#### AIM OF THE EXERCISE
Return every entry exactly. Leave nothing out.

◇ ◇ ◇ ◇ ◇ ◇ ◇

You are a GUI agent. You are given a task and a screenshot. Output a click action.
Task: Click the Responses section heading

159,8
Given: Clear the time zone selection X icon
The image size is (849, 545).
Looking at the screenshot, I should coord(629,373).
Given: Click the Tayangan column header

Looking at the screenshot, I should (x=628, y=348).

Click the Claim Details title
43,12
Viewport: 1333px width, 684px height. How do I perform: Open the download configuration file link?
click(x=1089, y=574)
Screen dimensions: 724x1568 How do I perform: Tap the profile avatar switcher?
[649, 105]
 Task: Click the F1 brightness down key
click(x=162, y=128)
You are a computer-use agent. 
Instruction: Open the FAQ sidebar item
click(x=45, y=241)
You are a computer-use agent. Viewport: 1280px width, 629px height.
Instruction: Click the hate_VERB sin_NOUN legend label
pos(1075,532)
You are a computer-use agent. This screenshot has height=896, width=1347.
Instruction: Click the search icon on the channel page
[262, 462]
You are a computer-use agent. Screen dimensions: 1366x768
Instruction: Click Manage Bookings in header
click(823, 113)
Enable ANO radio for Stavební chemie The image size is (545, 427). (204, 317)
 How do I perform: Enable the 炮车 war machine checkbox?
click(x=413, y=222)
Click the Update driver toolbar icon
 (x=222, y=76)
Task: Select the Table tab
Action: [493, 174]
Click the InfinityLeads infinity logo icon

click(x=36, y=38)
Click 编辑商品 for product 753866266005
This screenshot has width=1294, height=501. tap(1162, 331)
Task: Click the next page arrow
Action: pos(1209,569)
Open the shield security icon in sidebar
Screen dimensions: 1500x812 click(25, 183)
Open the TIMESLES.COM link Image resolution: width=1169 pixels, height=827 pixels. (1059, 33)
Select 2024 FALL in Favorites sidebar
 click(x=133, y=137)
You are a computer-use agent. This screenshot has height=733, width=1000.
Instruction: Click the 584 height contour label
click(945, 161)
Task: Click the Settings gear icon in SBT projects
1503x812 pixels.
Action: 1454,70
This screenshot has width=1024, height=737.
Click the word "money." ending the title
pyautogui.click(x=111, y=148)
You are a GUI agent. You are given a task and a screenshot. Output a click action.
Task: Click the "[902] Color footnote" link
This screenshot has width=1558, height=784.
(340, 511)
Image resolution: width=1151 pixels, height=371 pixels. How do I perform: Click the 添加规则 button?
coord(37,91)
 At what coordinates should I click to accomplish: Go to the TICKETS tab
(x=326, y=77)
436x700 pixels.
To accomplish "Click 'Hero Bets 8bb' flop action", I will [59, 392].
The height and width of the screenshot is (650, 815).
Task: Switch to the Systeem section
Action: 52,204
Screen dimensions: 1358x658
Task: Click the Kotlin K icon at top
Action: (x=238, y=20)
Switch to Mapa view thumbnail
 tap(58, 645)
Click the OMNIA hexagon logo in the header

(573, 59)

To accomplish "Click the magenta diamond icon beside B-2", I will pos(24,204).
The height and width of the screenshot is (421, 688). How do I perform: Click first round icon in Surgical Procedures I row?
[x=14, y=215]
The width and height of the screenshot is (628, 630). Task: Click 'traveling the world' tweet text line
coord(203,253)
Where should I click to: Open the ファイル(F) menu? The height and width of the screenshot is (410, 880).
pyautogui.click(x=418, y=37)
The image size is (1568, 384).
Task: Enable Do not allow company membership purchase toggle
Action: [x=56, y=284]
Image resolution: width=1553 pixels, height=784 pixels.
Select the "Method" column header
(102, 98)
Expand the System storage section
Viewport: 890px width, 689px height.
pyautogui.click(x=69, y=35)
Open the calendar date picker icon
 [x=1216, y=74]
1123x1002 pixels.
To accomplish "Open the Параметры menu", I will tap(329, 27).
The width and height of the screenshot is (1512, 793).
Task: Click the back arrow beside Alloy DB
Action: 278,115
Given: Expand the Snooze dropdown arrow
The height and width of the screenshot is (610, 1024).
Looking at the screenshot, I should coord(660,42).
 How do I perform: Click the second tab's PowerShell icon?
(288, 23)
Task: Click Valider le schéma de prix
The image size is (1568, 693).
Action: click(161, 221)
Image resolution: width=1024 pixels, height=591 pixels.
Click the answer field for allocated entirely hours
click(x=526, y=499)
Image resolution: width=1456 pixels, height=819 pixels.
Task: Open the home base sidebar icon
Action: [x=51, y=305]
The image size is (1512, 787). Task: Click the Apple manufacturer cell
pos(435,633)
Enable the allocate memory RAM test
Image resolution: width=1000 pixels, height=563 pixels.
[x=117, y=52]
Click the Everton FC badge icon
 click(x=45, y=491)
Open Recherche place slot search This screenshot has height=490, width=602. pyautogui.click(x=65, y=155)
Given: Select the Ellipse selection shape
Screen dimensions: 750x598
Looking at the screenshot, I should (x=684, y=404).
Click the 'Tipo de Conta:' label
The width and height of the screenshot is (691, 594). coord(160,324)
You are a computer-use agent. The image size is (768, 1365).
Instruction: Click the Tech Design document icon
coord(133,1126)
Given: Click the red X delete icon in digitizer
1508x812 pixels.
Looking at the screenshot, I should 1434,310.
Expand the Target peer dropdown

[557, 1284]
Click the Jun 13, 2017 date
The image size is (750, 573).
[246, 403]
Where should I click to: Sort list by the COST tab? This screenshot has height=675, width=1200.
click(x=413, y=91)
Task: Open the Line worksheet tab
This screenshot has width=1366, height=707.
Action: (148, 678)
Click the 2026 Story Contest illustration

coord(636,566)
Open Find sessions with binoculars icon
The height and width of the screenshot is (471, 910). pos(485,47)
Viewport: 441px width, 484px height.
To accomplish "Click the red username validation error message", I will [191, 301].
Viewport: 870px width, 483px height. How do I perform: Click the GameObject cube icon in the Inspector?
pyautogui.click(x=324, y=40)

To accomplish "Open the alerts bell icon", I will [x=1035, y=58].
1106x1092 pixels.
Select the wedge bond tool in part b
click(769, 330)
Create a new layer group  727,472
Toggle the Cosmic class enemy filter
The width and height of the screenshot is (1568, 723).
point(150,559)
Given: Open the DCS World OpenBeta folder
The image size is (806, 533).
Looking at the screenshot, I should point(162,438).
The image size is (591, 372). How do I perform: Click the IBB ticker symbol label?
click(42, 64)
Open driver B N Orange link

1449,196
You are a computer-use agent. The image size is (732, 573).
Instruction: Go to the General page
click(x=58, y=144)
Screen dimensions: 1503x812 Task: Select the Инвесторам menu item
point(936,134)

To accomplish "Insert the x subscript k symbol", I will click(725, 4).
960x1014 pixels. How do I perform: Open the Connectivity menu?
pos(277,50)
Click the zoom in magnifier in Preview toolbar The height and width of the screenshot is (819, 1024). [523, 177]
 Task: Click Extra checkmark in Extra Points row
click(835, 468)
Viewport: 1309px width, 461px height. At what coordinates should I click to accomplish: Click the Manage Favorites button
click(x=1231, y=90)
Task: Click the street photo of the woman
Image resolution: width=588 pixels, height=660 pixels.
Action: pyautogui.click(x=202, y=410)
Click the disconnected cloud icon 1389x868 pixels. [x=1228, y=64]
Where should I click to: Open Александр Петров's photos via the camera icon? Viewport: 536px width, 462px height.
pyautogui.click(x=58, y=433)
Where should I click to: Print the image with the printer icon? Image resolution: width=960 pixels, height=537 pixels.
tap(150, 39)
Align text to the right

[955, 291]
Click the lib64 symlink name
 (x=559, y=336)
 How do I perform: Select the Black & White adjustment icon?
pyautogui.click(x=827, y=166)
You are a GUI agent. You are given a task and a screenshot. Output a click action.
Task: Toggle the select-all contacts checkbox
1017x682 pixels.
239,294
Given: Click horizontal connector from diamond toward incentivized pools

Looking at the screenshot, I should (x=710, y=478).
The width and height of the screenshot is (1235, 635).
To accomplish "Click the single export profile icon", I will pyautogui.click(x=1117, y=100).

◇ ◇ ◇ ◇ ◇ ◇ ◇

#### RESPONSE TO THE EXERCISE
You are a GUI agent. You are given a task and a screenshot. Output a click action.
Task: Click the Responses section heading

159,8
Given: Clear the time zone selection X icon
The image size is (849, 545).
Looking at the screenshot, I should coord(629,373).
Given: Click the Tayangan column header

Looking at the screenshot, I should (x=628, y=348).

Click the Claim Details title
43,12
Viewport: 1333px width, 684px height. How do I perform: Open the download configuration file link?
click(x=1089, y=574)
Screen dimensions: 724x1568 How do I perform: Tap the profile avatar switcher?
[649, 105]
 Task: Click the F1 brightness down key
click(x=162, y=128)
You are a computer-use agent. 
Instruction: Open the FAQ sidebar item
click(x=45, y=241)
You are a computer-use agent. Viewport: 1280px width, 629px height.
Instruction: Click the hate_VERB sin_NOUN legend label
pos(1075,532)
You are a computer-use agent. This screenshot has height=896, width=1347.
Instruction: Click the search icon on the channel page
[262, 462]
You are a computer-use agent. Screen dimensions: 1366x768
Instruction: Click Manage Bookings in header
click(823, 113)
Enable ANO radio for Stavební chemie The image size is (545, 427). (204, 317)
 How do I perform: Enable the 炮车 war machine checkbox?
click(x=413, y=222)
Click the Update driver toolbar icon
 (x=222, y=76)
Task: Select the Table tab
Action: [493, 174]
Click the InfinityLeads infinity logo icon

click(x=36, y=38)
Click 编辑商品 for product 753866266005
This screenshot has width=1294, height=501. tap(1162, 331)
Task: Click the next page arrow
Action: pos(1209,569)
Open the shield security icon in sidebar
Screen dimensions: 1500x812 click(25, 183)
Open the TIMESLES.COM link Image resolution: width=1169 pixels, height=827 pixels. (1059, 33)
Select 2024 FALL in Favorites sidebar
 click(x=133, y=137)
You are a computer-use agent. This screenshot has height=733, width=1000.
Instruction: Click the 584 height contour label
click(945, 161)
Task: Click the Settings gear icon in SBT projects
1503x812 pixels.
Action: 1454,70
This screenshot has width=1024, height=737.
Click the word "money." ending the title
pyautogui.click(x=111, y=148)
You are a GUI agent. You are given a task and a screenshot. Output a click action.
Task: Click the "[902] Color footnote" link
This screenshot has width=1558, height=784.
(340, 511)
Image resolution: width=1151 pixels, height=371 pixels. How do I perform: Click the 添加规则 button?
coord(37,91)
 At what coordinates should I click to accomplish: Go to the TICKETS tab
(x=326, y=77)
436x700 pixels.
To accomplish "Click 'Hero Bets 8bb' flop action", I will [59, 392].
The height and width of the screenshot is (650, 815).
Task: Switch to the Systeem section
Action: 52,204
Screen dimensions: 1358x658
Task: Click the Kotlin K icon at top
Action: (x=238, y=20)
Switch to Mapa view thumbnail
 tap(58, 645)
Click the OMNIA hexagon logo in the header

(573, 59)

To accomplish "Click the magenta diamond icon beside B-2", I will pos(24,204).
The height and width of the screenshot is (421, 688). How do I perform: Click first round icon in Surgical Procedures I row?
[x=14, y=215]
The width and height of the screenshot is (628, 630). Task: Click 'traveling the world' tweet text line
coord(203,253)
Where should I click to: Open the ファイル(F) menu? The height and width of the screenshot is (410, 880).
pyautogui.click(x=418, y=37)
The image size is (1568, 384).
Task: Enable Do not allow company membership purchase toggle
Action: [x=56, y=284]
Image resolution: width=1553 pixels, height=784 pixels.
Select the "Method" column header
(102, 98)
Expand the System storage section
Viewport: 890px width, 689px height.
pyautogui.click(x=69, y=35)
Open the calendar date picker icon
 [x=1216, y=74]
1123x1002 pixels.
To accomplish "Open the Параметры menu", I will tap(329, 27).
The width and height of the screenshot is (1512, 793).
Task: Click the back arrow beside Alloy DB
Action: 278,115
Given: Expand the Snooze dropdown arrow
The height and width of the screenshot is (610, 1024).
Looking at the screenshot, I should coord(660,42).
 How do I perform: Click the second tab's PowerShell icon?
(288, 23)
Task: Click Valider le schéma de prix
The image size is (1568, 693).
Action: click(161, 221)
Image resolution: width=1024 pixels, height=591 pixels.
Click the answer field for allocated entirely hours
click(x=526, y=499)
Image resolution: width=1456 pixels, height=819 pixels.
Task: Open the home base sidebar icon
Action: [x=51, y=305]
The image size is (1512, 787). Task: Click the Apple manufacturer cell
pos(435,633)
Enable the allocate memory RAM test
Image resolution: width=1000 pixels, height=563 pixels.
[x=117, y=52]
Click the Everton FC badge icon
 click(x=45, y=491)
Open Recherche place slot search This screenshot has height=490, width=602. pyautogui.click(x=65, y=155)
Given: Select the Ellipse selection shape
Screen dimensions: 750x598
Looking at the screenshot, I should (x=684, y=404).
Click the 'Tipo de Conta:' label
The width and height of the screenshot is (691, 594). coord(160,324)
You are a computer-use agent. The image size is (768, 1365).
Instruction: Click the Tech Design document icon
coord(133,1126)
Given: Click the red X delete icon in digitizer
1508x812 pixels.
Looking at the screenshot, I should 1434,310.
Expand the Target peer dropdown

[557, 1284]
Click the Jun 13, 2017 date
The image size is (750, 573).
[246, 403]
Where should I click to: Sort list by the COST tab? This screenshot has height=675, width=1200.
click(x=413, y=91)
Task: Open the Line worksheet tab
This screenshot has width=1366, height=707.
Action: (148, 678)
Click the 2026 Story Contest illustration

coord(636,566)
Open Find sessions with binoculars icon
The height and width of the screenshot is (471, 910). pos(485,47)
Viewport: 441px width, 484px height.
To accomplish "Click the red username validation error message", I will [191, 301].
Viewport: 870px width, 483px height. How do I perform: Click the GameObject cube icon in the Inspector?
pyautogui.click(x=324, y=40)

To accomplish "Open the alerts bell icon", I will [x=1035, y=58].
1106x1092 pixels.
Select the wedge bond tool in part b
click(769, 330)
Create a new layer group  727,472
Toggle the Cosmic class enemy filter
The width and height of the screenshot is (1568, 723).
point(150,559)
Given: Open the DCS World OpenBeta folder
The image size is (806, 533).
Looking at the screenshot, I should point(162,438).
The image size is (591, 372). How do I perform: Click the IBB ticker symbol label?
click(42, 64)
Open driver B N Orange link

1449,196
You are a computer-use agent. The image size is (732, 573).
Instruction: Go to the General page
click(x=58, y=144)
Screen dimensions: 1503x812 Task: Select the Инвесторам menu item
point(936,134)

To accomplish "Insert the x subscript k symbol", I will click(725, 4).
960x1014 pixels. How do I perform: Open the Connectivity menu?
pos(277,50)
Click the zoom in magnifier in Preview toolbar The height and width of the screenshot is (819, 1024). [523, 177]
 Task: Click Extra checkmark in Extra Points row
click(835, 468)
Viewport: 1309px width, 461px height. At what coordinates should I click to accomplish: Click the Manage Favorites button
click(x=1231, y=90)
Task: Click the street photo of the woman
Image resolution: width=588 pixels, height=660 pixels.
Action: pyautogui.click(x=202, y=410)
Click the disconnected cloud icon 1389x868 pixels. [x=1228, y=64]
Where should I click to: Open Александр Петров's photos via the camera icon? Viewport: 536px width, 462px height.
pyautogui.click(x=58, y=433)
Where should I click to: Print the image with the printer icon? Image resolution: width=960 pixels, height=537 pixels.
tap(150, 39)
Align text to the right

[955, 291]
Click the lib64 symlink name
 (x=559, y=336)
 How do I perform: Select the Black & White adjustment icon?
pyautogui.click(x=827, y=166)
You are a GUI agent. You are given a task and a screenshot. Output a click action.
Task: Toggle the select-all contacts checkbox
1017x682 pixels.
239,294
Given: Click horizontal connector from diamond toward incentivized pools

Looking at the screenshot, I should (x=710, y=478).
The width and height of the screenshot is (1235, 635).
To accomplish "Click the single export profile icon", I will pyautogui.click(x=1117, y=100).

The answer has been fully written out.